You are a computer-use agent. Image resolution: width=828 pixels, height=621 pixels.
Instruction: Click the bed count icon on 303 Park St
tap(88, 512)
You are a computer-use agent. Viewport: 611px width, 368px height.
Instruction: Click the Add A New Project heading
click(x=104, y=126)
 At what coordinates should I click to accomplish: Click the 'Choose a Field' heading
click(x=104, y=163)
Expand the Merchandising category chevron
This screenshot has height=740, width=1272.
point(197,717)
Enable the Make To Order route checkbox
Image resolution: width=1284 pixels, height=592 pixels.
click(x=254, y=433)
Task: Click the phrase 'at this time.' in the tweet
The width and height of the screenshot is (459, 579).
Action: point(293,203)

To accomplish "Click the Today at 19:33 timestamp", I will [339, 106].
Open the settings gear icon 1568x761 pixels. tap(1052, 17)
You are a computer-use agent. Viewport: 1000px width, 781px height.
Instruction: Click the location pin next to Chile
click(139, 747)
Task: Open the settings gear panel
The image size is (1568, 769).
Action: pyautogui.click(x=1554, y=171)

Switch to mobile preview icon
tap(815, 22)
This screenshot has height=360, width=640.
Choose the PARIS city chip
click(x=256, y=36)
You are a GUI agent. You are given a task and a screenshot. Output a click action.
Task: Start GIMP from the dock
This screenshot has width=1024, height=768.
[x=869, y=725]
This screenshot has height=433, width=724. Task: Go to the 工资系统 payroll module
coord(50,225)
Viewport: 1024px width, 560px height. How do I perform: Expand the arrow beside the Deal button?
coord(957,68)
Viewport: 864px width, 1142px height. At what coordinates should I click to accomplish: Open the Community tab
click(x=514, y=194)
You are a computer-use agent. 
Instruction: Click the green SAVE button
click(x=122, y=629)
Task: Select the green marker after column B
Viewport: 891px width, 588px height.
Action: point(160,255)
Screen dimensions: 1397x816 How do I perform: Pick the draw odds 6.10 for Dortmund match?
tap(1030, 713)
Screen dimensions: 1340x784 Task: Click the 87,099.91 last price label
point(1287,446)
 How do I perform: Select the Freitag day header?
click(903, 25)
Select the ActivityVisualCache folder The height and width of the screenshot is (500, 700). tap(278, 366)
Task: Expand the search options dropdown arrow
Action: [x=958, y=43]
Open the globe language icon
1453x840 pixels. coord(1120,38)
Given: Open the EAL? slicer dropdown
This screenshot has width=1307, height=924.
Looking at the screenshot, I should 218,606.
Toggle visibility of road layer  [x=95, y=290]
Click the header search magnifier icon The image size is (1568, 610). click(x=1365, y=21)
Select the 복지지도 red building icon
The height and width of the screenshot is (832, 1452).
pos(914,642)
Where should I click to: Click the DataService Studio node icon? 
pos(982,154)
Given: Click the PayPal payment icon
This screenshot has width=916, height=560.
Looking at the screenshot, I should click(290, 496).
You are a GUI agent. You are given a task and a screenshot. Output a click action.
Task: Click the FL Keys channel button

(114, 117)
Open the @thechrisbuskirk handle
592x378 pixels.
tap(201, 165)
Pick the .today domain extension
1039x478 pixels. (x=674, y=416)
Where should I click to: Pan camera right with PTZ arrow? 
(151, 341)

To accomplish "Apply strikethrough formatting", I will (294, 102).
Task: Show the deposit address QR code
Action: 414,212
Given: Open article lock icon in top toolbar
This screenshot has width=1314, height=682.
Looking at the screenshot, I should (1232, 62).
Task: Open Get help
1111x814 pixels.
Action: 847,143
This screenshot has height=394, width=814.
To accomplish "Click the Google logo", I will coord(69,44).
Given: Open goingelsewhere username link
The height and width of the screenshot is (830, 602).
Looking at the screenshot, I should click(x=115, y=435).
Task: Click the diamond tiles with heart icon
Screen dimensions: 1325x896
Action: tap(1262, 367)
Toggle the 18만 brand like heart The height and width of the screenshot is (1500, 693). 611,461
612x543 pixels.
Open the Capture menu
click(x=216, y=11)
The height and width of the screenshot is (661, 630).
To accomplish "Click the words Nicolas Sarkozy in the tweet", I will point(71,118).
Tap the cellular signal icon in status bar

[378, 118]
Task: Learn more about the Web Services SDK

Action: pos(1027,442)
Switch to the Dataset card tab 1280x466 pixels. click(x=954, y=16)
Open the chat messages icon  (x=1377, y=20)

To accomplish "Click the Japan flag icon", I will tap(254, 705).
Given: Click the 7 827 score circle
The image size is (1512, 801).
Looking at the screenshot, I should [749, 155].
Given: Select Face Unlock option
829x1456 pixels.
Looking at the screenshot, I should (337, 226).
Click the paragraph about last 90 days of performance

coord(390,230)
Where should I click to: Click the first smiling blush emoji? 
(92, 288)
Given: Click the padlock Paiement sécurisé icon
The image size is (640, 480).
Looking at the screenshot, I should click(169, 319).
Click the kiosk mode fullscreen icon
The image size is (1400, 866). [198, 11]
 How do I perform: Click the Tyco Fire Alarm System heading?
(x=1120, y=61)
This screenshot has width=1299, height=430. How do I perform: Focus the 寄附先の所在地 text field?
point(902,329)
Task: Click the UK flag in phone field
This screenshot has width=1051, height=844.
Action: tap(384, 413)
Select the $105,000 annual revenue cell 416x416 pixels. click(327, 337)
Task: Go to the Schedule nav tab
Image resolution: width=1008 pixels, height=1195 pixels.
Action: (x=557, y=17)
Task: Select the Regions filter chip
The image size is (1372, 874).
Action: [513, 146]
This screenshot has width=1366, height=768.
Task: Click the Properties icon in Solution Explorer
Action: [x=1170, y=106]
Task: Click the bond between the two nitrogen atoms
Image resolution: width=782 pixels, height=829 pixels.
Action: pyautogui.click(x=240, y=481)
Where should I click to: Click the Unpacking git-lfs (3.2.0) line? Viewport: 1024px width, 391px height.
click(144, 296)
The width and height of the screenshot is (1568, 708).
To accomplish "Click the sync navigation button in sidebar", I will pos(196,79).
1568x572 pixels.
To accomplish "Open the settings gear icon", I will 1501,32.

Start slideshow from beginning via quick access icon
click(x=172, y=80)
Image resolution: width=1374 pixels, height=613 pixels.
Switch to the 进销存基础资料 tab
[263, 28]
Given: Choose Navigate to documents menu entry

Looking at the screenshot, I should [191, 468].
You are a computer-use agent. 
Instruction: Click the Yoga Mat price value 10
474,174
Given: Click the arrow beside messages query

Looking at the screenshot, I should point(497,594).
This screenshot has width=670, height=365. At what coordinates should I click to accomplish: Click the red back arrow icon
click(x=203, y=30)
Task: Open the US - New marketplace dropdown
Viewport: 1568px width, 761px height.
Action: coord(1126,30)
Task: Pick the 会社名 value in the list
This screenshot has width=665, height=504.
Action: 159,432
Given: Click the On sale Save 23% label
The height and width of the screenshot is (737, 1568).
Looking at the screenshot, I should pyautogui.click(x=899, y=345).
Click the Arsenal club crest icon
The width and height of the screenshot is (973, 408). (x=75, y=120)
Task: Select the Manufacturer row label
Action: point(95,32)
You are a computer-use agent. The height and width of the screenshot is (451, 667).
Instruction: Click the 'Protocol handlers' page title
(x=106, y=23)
--
Work instruction :: Filter the entries down to the lines with the word "flag" in them.

Solution to the problem ::
To accomplish "Click the Japan flag icon", I will tap(254, 705).
Task: Click the UK flag in phone field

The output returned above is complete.